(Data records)
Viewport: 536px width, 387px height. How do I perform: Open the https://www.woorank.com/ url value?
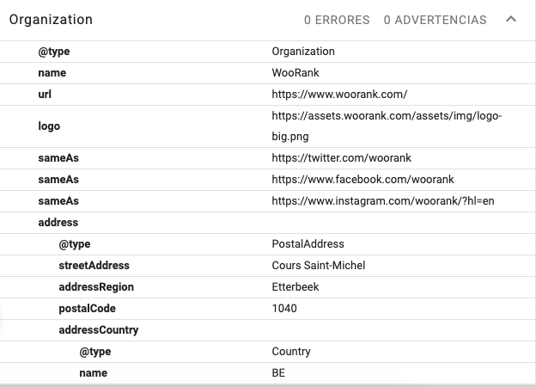coord(339,95)
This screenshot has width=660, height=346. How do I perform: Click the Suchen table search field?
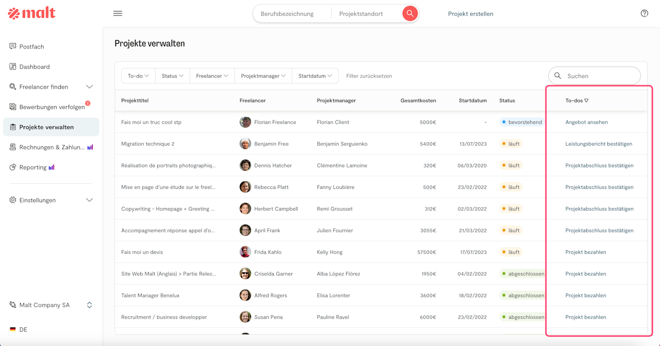[600, 76]
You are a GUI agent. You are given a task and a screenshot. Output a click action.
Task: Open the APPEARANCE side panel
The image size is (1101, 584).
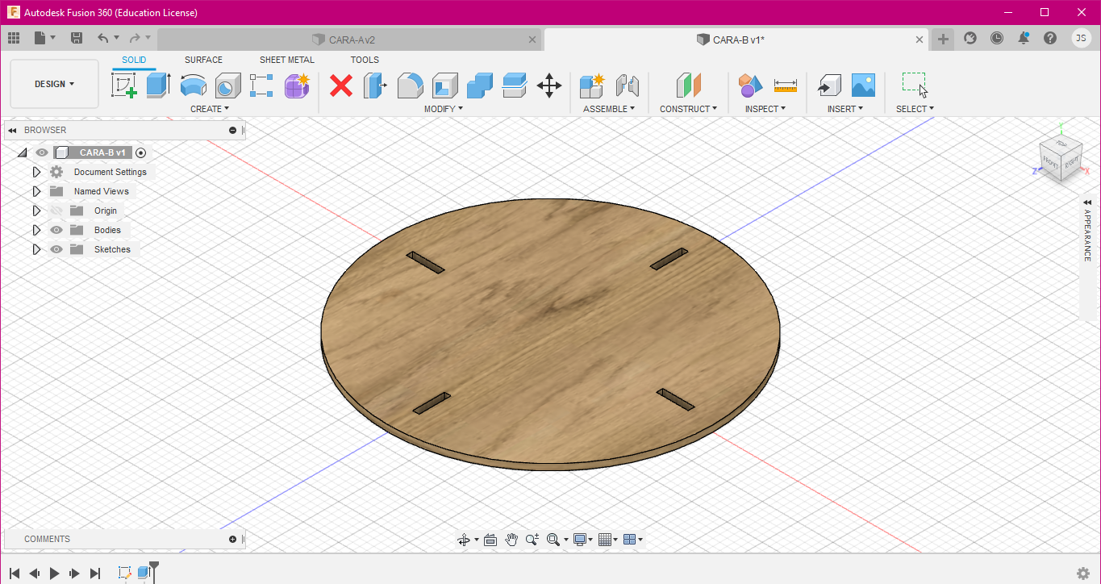[x=1087, y=234]
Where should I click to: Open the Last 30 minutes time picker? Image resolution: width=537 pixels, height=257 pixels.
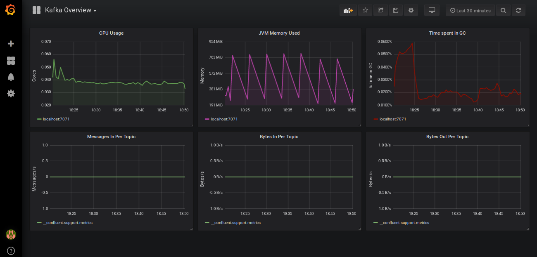(470, 10)

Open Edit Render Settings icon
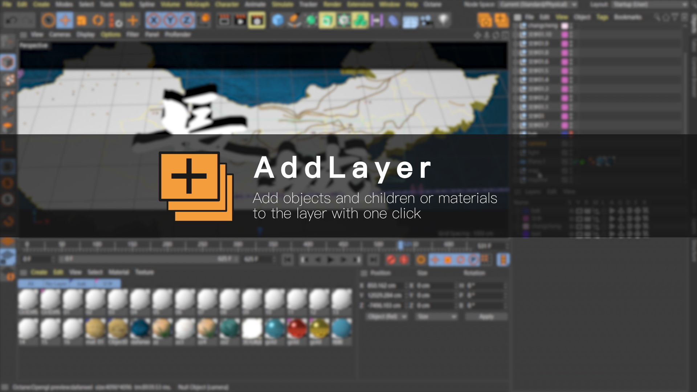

_Required work_: Count the rows that contain the string "width". Give only the number.

_Solution to this task_: 3